Abstract

With nanometer lateral and Angstrom vertical resolution, atomic force microscopy (AFM) has contributed unique data improving the understanding of lipid bilayers. Lipid bilayers are found in several different temperature-dependent states, termed phases; the main phases are solid and fluid phases. The transition temperature between solid and fluid phases is lipid composition specific. Under certain conditions some lipid bilayers adopt a so-called ripple phase, a structure where solid and fluid phase domains alternate with constant periodicity. Because of its narrow regime of existence and heterogeneity ripple phase and its transition dynamics remain poorly understood. Here, a temperature control device to high-speed atomic force microscopy (HS-AFM) to observe dynamics of phase transition from ripple phase to fluid phase reversibly in real time is developed and integrated.

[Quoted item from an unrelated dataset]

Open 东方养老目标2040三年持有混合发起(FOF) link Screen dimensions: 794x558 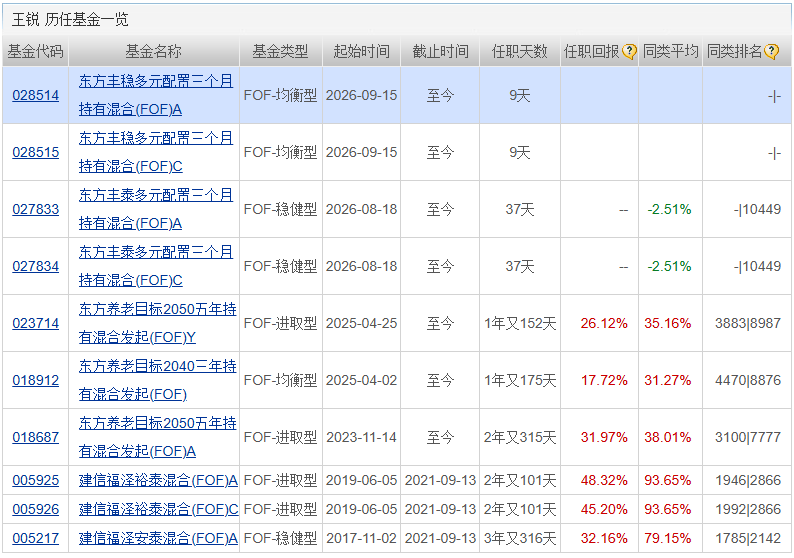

Based on HS-AFM imaging, the phase transition processes from ripple phase to fluid phase and from ripple phase to metastable ripple phase to fluid phase could be reversibly, phenomenologically, and quantitatively studied. The results here show phase transition hysteresis in fast cooling and heating processes, while both melting and condensation occur at 24.15 °C in quasi-steady state situation. A second metastable ripple phase with larger periodicity is formed at the ripple phase to fluid phase transition when the buffer contains Ca2+ . The presented temperature-controlled HS-AFM is a new unique experimental system to observe dynamics of temperature-sensitive processes at the nanoscopic level.